### Directions
Render the lines as a JSON list of strings, one string per line with blank lines left out, starting with the line containing "Click Michael Kidd-Gilchrist's" and going on through the end of the records. Leave the pictures out of the answer.

★ ★ ★ ★ ★ ★ ★

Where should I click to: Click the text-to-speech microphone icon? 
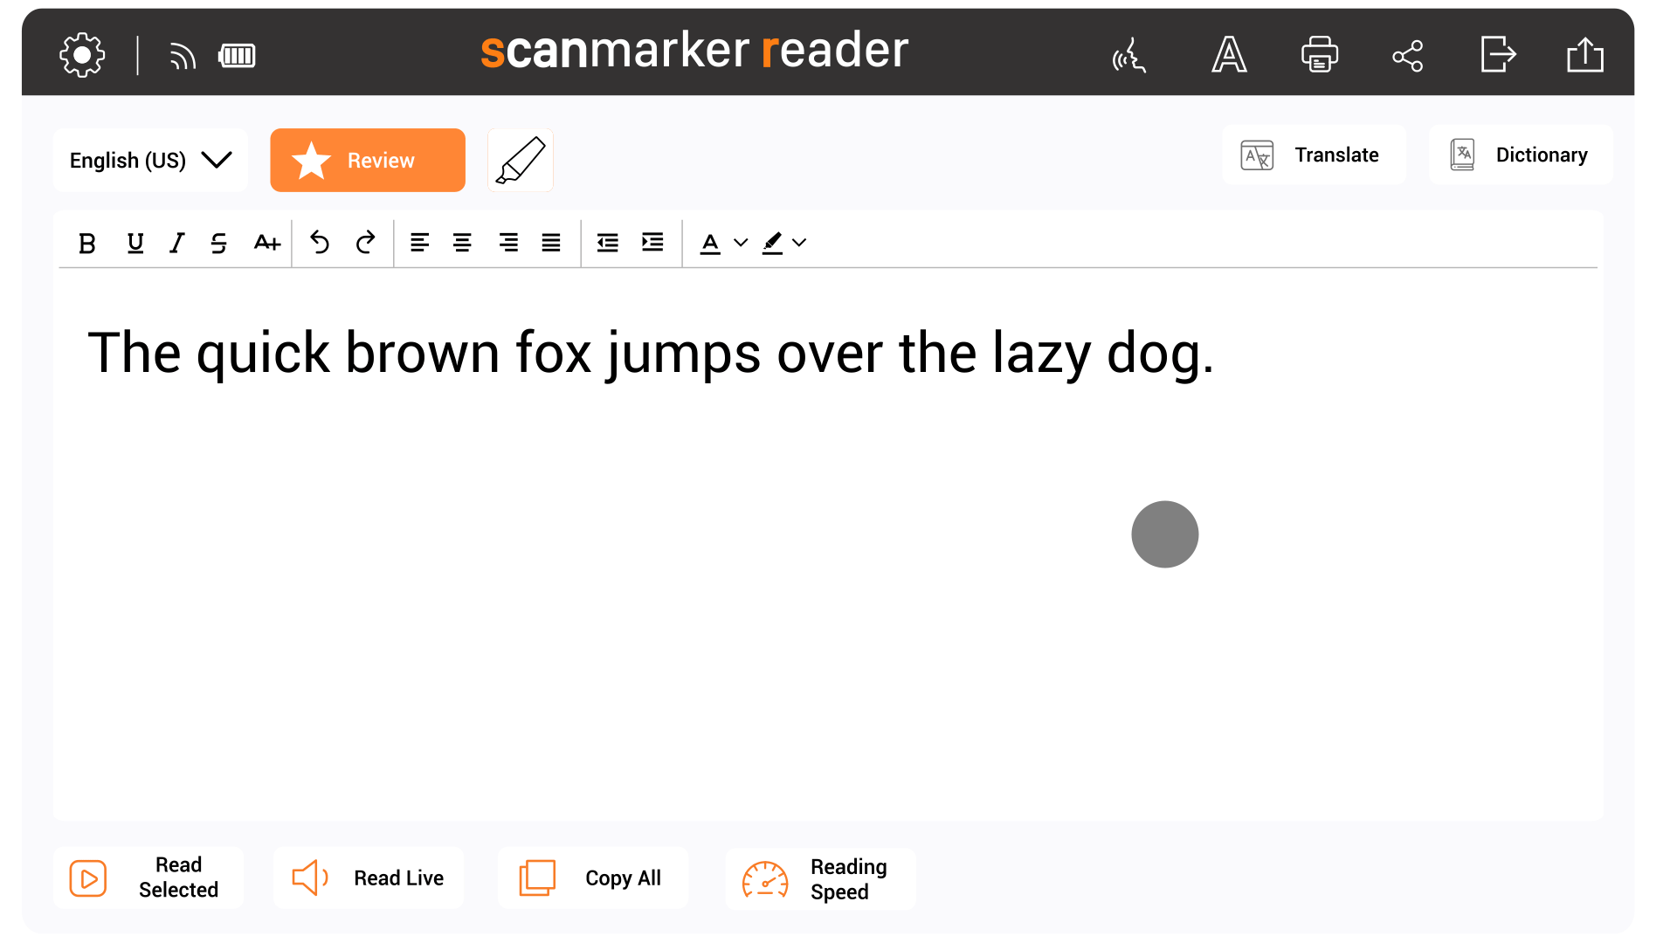(1128, 53)
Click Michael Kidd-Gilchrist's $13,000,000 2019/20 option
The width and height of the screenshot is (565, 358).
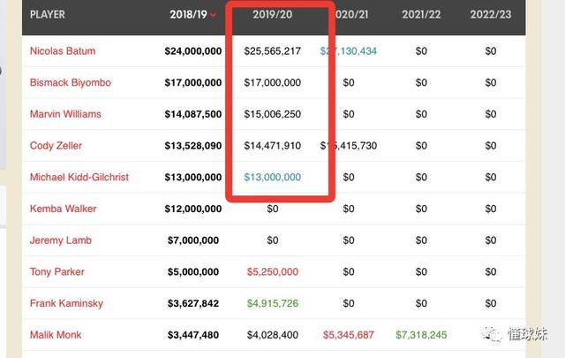pos(272,178)
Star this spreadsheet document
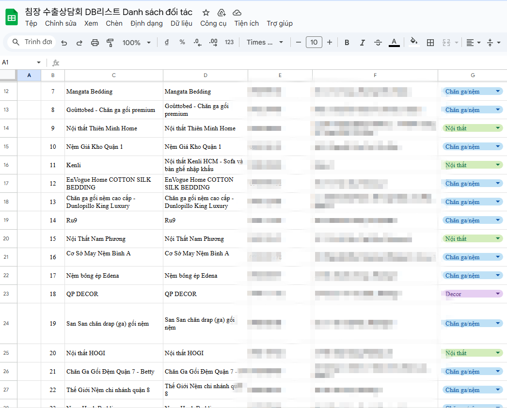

★ ★ ★ ★ ★ ★ ★

### Solution below
[
  "Click Michael Kidd-Gilchrist's $13,000,000 2019/20 option",
  "The width and height of the screenshot is (565, 358).",
  "pos(272,178)",
  "Star this spreadsheet document"
]